TAOCP 2.2.2 Exercise 8

We are asked to extend the sequential allocation scheme for multiple stacks, as described by equations (9) and (10) and the repacking algorithm (Algorithm G), to the case in which one or more of the l...

Section 2.2.2: Sequential Allocation

Exercise 8. [26] Explain how to modify (9), (10), and the repacking algorithms for the case that one or more of the lists is a queue being handled circularly as in (6a) and (7a).

Verified: no
Solve time: -


Setup

We are asked to extend the sequential allocation scheme for multiple stacks, as described by equations (9) and (10) and the repacking algorithm (Algorithm G), to the case in which one or more of the lists is a queue handled circularly as in (6a) and (7a).

Let $n$ denote the total number of lists, each occupying a contiguous segment of memory within $L_0 < L \le L_\infty$. Let $X[i]$ denote the $i$th list.
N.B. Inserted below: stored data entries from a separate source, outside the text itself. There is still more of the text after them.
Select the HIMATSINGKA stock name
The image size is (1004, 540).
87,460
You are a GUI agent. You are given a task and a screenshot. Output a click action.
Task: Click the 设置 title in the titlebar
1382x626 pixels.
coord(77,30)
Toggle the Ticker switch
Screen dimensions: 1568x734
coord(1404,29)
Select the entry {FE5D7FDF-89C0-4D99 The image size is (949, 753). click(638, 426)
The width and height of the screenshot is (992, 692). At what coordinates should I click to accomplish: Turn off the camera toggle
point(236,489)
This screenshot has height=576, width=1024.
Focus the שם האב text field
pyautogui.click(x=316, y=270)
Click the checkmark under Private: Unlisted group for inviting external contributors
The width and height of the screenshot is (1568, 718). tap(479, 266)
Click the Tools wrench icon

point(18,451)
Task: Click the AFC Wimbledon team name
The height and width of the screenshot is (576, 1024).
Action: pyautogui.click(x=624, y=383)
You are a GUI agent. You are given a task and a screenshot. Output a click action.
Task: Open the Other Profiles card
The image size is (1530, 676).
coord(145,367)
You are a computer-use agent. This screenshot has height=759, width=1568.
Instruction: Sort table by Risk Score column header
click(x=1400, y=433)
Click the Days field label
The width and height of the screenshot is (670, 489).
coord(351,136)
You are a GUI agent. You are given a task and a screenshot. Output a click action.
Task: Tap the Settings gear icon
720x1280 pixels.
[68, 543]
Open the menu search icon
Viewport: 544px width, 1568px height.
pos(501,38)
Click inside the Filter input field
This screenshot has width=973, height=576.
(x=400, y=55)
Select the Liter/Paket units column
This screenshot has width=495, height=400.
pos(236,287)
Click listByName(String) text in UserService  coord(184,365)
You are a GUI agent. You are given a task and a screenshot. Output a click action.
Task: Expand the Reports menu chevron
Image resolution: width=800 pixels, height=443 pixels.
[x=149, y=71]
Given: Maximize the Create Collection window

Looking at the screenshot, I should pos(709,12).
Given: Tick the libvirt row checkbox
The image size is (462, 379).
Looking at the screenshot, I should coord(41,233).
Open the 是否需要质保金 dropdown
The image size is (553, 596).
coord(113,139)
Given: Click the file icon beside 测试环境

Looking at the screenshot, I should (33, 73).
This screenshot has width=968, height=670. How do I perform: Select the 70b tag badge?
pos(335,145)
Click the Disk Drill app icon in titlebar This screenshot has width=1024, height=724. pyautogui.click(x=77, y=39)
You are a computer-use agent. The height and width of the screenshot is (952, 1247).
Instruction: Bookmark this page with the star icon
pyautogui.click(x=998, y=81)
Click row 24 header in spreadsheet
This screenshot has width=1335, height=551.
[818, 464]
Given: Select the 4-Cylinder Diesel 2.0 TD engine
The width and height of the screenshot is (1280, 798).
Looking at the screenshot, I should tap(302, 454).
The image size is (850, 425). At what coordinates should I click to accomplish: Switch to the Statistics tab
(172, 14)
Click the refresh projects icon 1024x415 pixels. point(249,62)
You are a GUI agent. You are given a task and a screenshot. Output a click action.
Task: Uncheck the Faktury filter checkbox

For each stack, we have variables BASE[i] and TOP[i] as in Section 2.2.2. For each circular queue, we introduce pointers F[i] and R[i] corresponding to the front and rear, with wraparound modulo $M[i]$, the allocated capacity of queue $i$. The goal is to describe insertion, deletion, and repacking in a manner analogous to Algorithm G, ensuring that OVERFLOW occurs only when the total memory is exhausted.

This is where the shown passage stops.